Danny Blueberry comes down from a Contact High in his new single and lyric video — premiering exclusively on Tinnitist.
The latest release from the idiosyncratic Montreal singer-songwriter’s Isolation album, the dark, revealing number chronicles a friend’s unsuccessful struggle with addiction. But like much of Blueberry’s work, Contact High wraps its sombre sincerity in a surprisingly bright melody and joyfully singable chorus.
“The songs were not meant to be funny…” explains Blueberry (born Danny Fonfeder). “I was writing about deep, personal pain, yet the audience broke out in laughter.”
For some artists, a dramatic 180-degree pivot from their creative intention — especially one that involves such intimate, vulnerable feelings — would be devastating. But for Danny, it was another lesson in life. “This is what happens when you grow up in total isolation,” he reflects. “You write with the tools that you have without a frame of reference as to how the real world will react.”
The name of the release is quite literal; Fonfeder very much did grow up in total isolation as part of a strict, religious family. “I had little access to the secular world, but plenty of access to music in the forms of praise choirs and prayer psalms.”

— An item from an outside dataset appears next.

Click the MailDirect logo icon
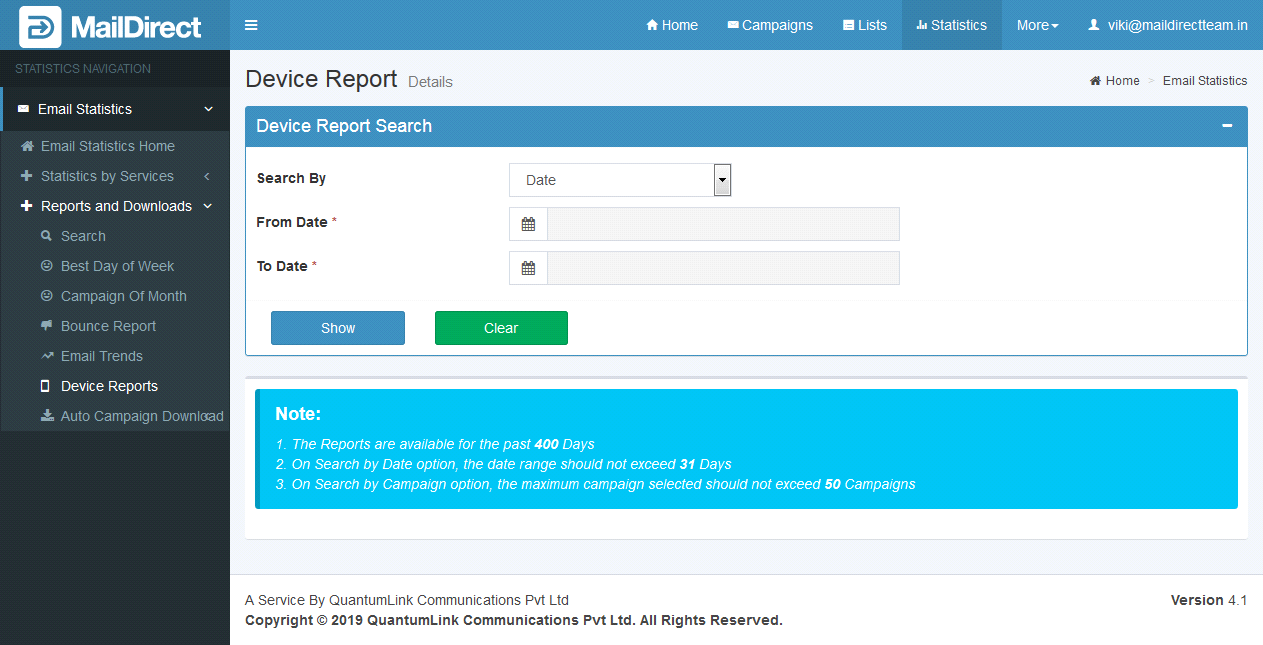Viewport: 1263px width, 645px height. 40,26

An outcast from a very early age, Danny was electrified when in 1977 at the age of twelve he heard Walk this Way by Aerosmith in the car before his parents could shut off the radio. “From that point on, I knew I was meant to be involved in the world of music, and writing about how you really feel.”
It was also 1977 when a cousin told Danny about a band named Queen with their beautiful, operatic harmonies; the introduction and further digging lead to musical fandom for Heart, Pink Floyd and The Rolling Stones. “I would sit in front of my record player and listen to the albums over and over again until the vinyl wore out and they were unplayable.”
In the religious boarding schools where Danny was sent to from the age of thirteen, listening to non-religious music was forbidden so he bought a cheap transistor radio and hid it in a tissue box next to his bed. “Late at night, when the dorm counsellors had left and my roommates were sleeping, I would use a set of spliced together Radio Shack earphones — so I could listen in stereo.” A guitar was gifted to him as a bar mitzvah present from his cousins, and has never left his side since.
Although he found himself in an arranged marriage at the age of 23 — with young children quickly following and being trained in the family business — Danny continued to write songs. “I could not pay anyone around me to listen to them,” he says. “To say I was discouraged from starting a music career would be an understatement.”
Eventually, Danny found his tribe, and met two “born again” religious musicians who entered his very secluded community; he convinced them to record some of his original songs professionally. The results of those sessions — from 1992 to 1994 — are among those found on this, his debut release — Isolation.